-- SOURCE EXTRACT --
+ + + + + + +

PROVIDENCE, R.I. (WPRI) — Rhode Islanders have faced a roller coaster when trying to buy a home this year, especially in recent months as rising interest rates have complicated the math behind affordability.
Now, some experts estimate someone looking to buy a home in the capital city would need to earn six figures to cover the monthly payments comfortably.
The median price of a home in Providence is $453,000, according to most recent estimates. With a 30-year fixed mortgage at a 5.82% interest rate, a homeowner would have to pay $2,660 per month to cover the cost associated with paying for that home, according to data published by HSH .
That means the homebuyer would need a salary of $114,018 to afford a median price home in Providence assuming they would spend about 30% of their income on housing costs.
Rocco Quattrocchi, a broker at Realty Quarters in Providence, highlighted that home sales have been falling in recent months and attributed part of that to the recent rise of interest rates.
“The market is a little slower as far as residential goes,” Quattrocchi said, although he noted that commercial sales have been relatively OK.
He said some people have been surprised that home prices haven’t fallen as much as expected — a dynamic that can come with rising interest rates — and the state is in short supply of homes with only a month and a half of inventory.

+ + + + + + +

[Records from a data source]
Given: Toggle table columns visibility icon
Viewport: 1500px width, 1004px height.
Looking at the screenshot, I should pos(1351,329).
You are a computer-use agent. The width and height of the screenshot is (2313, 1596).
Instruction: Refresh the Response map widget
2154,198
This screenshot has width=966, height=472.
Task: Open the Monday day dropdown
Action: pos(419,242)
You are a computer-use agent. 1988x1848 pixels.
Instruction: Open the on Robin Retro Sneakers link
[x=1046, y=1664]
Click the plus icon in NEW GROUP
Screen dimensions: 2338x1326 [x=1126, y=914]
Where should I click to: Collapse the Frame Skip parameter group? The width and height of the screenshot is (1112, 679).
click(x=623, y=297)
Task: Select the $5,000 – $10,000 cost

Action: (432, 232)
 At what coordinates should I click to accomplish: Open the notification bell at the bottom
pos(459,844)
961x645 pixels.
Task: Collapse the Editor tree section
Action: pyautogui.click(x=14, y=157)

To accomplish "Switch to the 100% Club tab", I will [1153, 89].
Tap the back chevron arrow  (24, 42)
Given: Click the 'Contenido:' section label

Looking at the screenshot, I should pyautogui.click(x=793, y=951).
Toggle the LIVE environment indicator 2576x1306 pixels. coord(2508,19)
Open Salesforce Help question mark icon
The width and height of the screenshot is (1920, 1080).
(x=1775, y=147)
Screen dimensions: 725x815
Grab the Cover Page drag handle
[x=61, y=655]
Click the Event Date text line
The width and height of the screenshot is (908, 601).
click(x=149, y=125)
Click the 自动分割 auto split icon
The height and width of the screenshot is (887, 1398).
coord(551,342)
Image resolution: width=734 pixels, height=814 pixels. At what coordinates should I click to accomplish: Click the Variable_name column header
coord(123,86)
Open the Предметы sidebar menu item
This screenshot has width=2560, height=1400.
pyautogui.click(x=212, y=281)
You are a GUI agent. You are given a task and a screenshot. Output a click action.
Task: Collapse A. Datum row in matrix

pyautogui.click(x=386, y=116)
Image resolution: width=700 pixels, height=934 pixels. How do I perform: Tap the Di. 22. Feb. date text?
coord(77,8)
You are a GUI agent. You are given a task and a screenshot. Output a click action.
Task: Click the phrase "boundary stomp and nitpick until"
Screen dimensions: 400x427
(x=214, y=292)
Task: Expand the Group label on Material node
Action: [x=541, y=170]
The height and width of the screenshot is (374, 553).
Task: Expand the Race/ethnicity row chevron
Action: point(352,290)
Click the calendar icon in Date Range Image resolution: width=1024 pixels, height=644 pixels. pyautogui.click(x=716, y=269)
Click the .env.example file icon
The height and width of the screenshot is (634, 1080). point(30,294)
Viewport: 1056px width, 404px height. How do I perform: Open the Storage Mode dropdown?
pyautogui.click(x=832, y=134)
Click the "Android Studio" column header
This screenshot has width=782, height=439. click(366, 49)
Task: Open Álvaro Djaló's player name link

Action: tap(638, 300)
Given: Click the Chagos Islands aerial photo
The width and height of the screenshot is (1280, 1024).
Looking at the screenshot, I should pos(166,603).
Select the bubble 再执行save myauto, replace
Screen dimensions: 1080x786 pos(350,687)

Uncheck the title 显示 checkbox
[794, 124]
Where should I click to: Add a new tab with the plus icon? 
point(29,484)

+ + + + + + +

-- STATED PROBLEM 1 --
In the Providence home affordability article, reproduce verbatim the stretch from "PROVIDENCE, R.I. (WPRI)" through "on housing costs.".
-- STATED PROBLEM 2 --
According to the Providence home affordability article, how many months of home inventory does the state have?
-- STATED PROBLEM 3 --
Condense the paragraph of the Providence home affordability article that begins "The median price of a home in Providence" into a brief list that keeps its main facts.

-- EXERCISE SOLUTION 1 --
PROVIDENCE, R.I. (WPRI) — Rhode Islanders have faced a roller coaster when trying to buy a home this year, especially in recent months as rising interest rates have complicated the math behind affordability.
Now, some experts estimate someone looking to buy a home in the capital city would need to earn six figures to cover the monthly payments comfortably.
The median price of a home in Providence is $453,000, according to most recent estimates. With a 30-year fixed mortgage at a 5.82% interest rate, a homeowner would have to pay $2,660 per month to cover the cost associated with paying for that home, according to data published by HSH .
That means the homebuyer would need a salary of $114,018 to afford a median price home in Providence assuming they would spend about 30% of their income on housing costs.

-- EXERCISE SOLUTION 2 --
Only a month and a half.

-- EXERCISE SOLUTION 3 --
- Median home price in Providence: $453,000
- Loan terms: 30-year fixed mortgage at 5.82% interest
- Monthly payment: $2,660, per HSH data